Pour lutter contre la propagation de la PPA en Belgique, le ministre René Collin a annoncé plusieurs mesures concernant la zone de 63 000 hectares dans la province de Luxembourg touchée : mesure de confinement pour 60 élevages de porcs qui sont présents dans ou à proximité de la zone, arrêtés d’interdiction de circuler (interdiction de se promener dans ces forêts pendant un délai d’un mois minimum) s’ajoutant aux mesures déjà prises visant à interdire la chasse et le nourrissage dans cette zone. Il importe aussi de réduire le nombre de sangliers, et dans les zones où la chasse est autorisée, ce même ministre interdit les amendes habituellement prévues pour le tir des laies. Les chasseurs sont d’ailleurs associés à ces mesures de lutte dans le dépistage des animaux malades ou morts.
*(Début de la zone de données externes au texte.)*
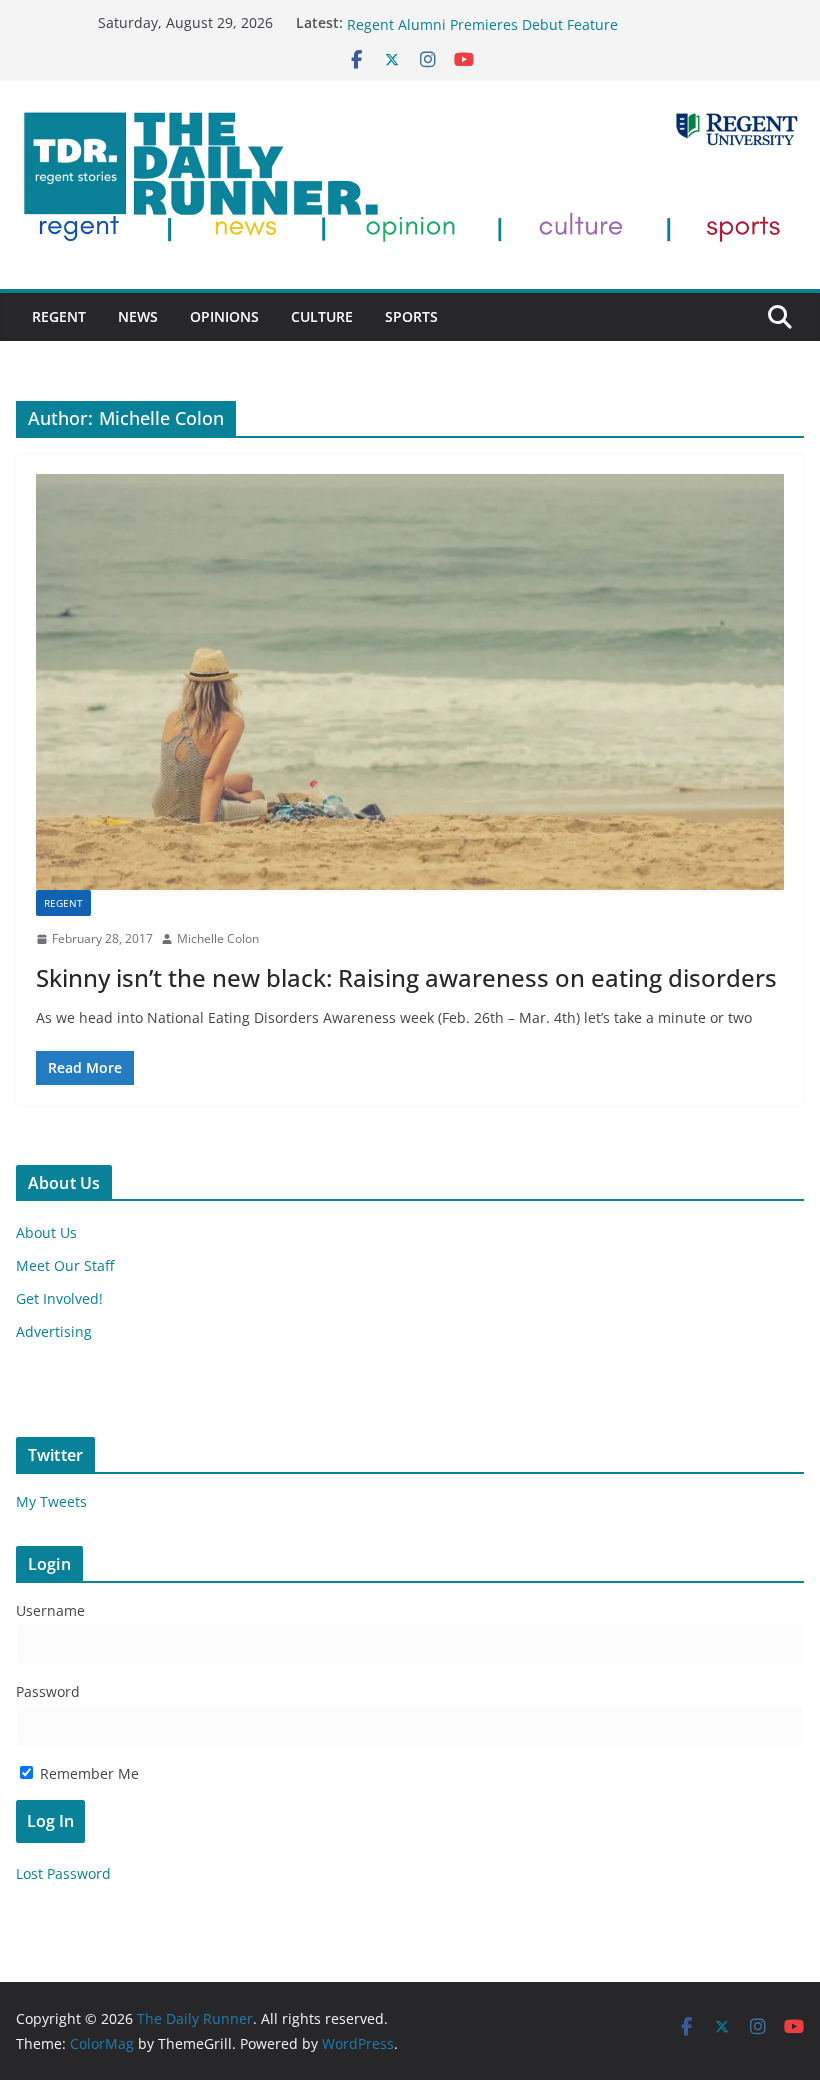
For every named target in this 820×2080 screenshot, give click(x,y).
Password (48, 1691)
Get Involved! (59, 1298)
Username (50, 1610)
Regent (59, 316)
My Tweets (51, 1501)
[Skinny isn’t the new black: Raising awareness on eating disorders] (410, 682)
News (138, 316)
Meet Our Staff (65, 1265)
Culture (322, 316)
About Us (46, 1232)
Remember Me (87, 1773)
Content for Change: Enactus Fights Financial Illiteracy (527, 19)
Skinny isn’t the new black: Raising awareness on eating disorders (406, 977)
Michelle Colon (218, 938)
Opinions (224, 316)
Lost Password (63, 1873)
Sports (411, 316)
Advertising (54, 1331)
Origine de la peste porcine africaine en Belgique : une troisième hypothèse

Au 9 octobre 2018, parmi les 126 carcasses de sangliers ayant fait l’objet d’un prélèvement en Belgique pour une recherche de PPA, 70 ont été positives et ont été trouvées uniquement sur les 99 prélèvements réalisés dans la zone infectée (ZI) de 63 000 hectares. Ces 70 cas positifs étaient répartis dans un périmètre de 2500 hectares au sein de la ZI.

Une nouvelle hypothèse a été émise du fait que deux carcasses positives avaient été trouvées dans le camp militaire de Lagland, situé en province de Luxembourg. Or, l’état avancé de décomposition de l’une de ces carcasses découverte le 21 septembre permettait d’évaluer que la mort du sanglier était survenue deux à quatre semaines plus tôt. Il pourrait s’agir de l’un des premiers sangliers touchés par la PPA, voire le « cas index ». D’où une troisième hypothèse – après la première concernant l’importation par des camionneurs baltes de déchets alimentaires contaminés et la seconde rapportant une possible introduction de sangliers vivants contaminés par des chasseurs – de l’introduction de la maladie lors des déplacements des militaires étrangers provenant de République tchèque et de Pologne ou de militaires belges revenant de mission des Pays baltes. En conséquence, des mesures de biosécurité supplémentaires ont été mises en place dans le camp de Lagland où toutes les manœuvres militaires ont été arrêtées.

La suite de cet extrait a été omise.